-------- Extracted text --------
Stress is a physiological or emotional response to change or a threat.
There are many different forms of stress. A perceived threat could be emotional, psychological, physical, chemical or nutritional. The body’s response is the same in every situation but ongoing stress depletes the health reserve capacity of an individual, consequently increasing their vulnerability to health concerns and problems, including hormone imbalances.
When the body is stressed, it produces a fight or flight response, in which many hormones are produced due to a trigger response from the brain. One of the major hormones produced during this response is cortisol, our main stress hormone. While in the short term this can be healthy as it increases alertness, productivity and physical performance, in the long term it’s an entirely different story.
In fact long term stress has been associated with biological ageing, oxidative stress and inflammation, suppression or abnormal regulation of immune function, impairment of brain structure and function, increased susceptibility to some types of infection and worsening of conditions like depression, heart disease and some types of cancer.
Cortisol is produced in the adrenal glands and while it is needed to maintain normal physiological processes during times of stress, prolonged elevated cortisol levels can lead to hypertension, glucose intolerance, diabetes, fatigue, muscle loss and increased infections. Furthermore, excessively prolonged or severe stress (i.e. trauma, infection) and poor nutrition can lead to abnormal messages from the brain causing dysfunction of the adrenal glands.
The next step is ‘burnout’, which is a result of a decrease in the brain’s ability to stimulate cortisol secretion at rest and in response to a stressor. This state is also known as adrenal fatigue.
--------
- What you will do:
a - Rewrite the text on stress from "Stress is a" to "entirely different story.", putting "fight-or-flight response" in place of "fight or flight response".
b - Sum up the text on stress in two sentences.
-------- Data extract --------
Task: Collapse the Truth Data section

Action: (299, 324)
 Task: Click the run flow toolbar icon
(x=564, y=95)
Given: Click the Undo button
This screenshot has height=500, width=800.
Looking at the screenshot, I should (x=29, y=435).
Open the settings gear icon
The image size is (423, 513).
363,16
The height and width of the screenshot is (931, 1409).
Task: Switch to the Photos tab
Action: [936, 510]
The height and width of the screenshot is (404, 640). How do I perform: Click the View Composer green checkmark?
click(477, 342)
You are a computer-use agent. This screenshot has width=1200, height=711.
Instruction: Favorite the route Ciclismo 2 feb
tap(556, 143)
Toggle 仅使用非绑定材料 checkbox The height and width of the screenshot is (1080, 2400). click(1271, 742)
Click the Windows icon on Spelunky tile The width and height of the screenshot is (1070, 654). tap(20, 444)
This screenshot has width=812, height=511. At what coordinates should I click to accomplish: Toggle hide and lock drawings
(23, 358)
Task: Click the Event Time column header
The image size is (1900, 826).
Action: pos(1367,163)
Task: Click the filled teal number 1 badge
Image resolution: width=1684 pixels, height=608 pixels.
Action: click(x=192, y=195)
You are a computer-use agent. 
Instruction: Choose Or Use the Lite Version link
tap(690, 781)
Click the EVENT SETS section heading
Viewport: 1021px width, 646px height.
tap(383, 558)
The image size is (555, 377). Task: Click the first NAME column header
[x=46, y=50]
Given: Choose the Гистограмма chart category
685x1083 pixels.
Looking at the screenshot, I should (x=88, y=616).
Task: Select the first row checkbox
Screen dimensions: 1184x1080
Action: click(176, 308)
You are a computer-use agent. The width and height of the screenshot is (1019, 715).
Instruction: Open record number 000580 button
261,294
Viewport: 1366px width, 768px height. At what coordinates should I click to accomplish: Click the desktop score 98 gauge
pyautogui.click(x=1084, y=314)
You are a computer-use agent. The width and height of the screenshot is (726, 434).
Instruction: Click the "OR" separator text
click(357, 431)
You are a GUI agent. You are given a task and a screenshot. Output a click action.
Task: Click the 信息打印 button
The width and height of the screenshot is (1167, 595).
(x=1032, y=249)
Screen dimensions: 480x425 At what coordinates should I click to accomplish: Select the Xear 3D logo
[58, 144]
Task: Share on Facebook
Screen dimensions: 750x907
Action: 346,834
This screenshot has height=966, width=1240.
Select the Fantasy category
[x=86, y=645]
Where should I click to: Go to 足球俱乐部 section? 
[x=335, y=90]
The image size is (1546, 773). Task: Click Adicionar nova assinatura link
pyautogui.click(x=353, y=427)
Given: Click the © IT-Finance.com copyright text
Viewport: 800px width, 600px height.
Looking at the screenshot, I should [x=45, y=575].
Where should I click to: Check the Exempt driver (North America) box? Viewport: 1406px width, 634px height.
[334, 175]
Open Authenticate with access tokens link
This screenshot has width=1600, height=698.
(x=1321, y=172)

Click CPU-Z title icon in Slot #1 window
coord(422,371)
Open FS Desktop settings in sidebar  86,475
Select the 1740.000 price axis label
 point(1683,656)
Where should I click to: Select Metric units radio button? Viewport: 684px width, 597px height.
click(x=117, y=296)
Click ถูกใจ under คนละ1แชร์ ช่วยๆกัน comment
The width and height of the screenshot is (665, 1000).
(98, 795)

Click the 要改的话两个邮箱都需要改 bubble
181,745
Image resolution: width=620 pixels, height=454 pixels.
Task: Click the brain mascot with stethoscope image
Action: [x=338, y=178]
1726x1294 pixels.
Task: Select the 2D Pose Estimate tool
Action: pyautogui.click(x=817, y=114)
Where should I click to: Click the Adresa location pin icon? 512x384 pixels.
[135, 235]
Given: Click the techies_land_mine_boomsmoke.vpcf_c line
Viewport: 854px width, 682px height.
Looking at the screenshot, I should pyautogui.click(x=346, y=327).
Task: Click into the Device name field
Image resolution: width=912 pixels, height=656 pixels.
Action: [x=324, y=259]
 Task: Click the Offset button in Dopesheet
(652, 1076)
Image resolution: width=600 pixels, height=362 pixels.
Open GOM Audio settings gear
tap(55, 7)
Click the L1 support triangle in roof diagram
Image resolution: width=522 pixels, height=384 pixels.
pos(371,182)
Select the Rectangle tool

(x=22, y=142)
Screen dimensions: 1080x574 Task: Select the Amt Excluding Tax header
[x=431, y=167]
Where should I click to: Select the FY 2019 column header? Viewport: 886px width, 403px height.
--------
- Expected results:
a -
Stress is a physiological or emotional response to change or a threat.
There are many different forms of stress. A perceived threat could be emotional, psychological, physical, chemical or nutritional. The body’s response is the same in every situation but ongoing stress depletes the health reserve capacity of an individual, consequently increasing their vulnerability to health concerns and problems, including hormone imbalances.
When the body is stressed, it produces a fight-or-flight response, in which many hormones are produced due to a trigger response from the brain. One of the major hormones produced during this response is cortisol, our main stress hormone. While in the short term this can be healthy as it increases alertness, productivity and physical performance, in the long term it’s an entirely different story.

b - Stress is a physiological or emotional response to change or a threat, and while the cortisol it releases can be healthy in the short term, ongoing stress depletes health reserves and is linked to problems such as inflammation, hormone imbalances and heart disease. Prolonged or severe stress and poor nutrition can cause dysfunction of the adrenal glands, leading to burnout, also known as adrenal fatigue.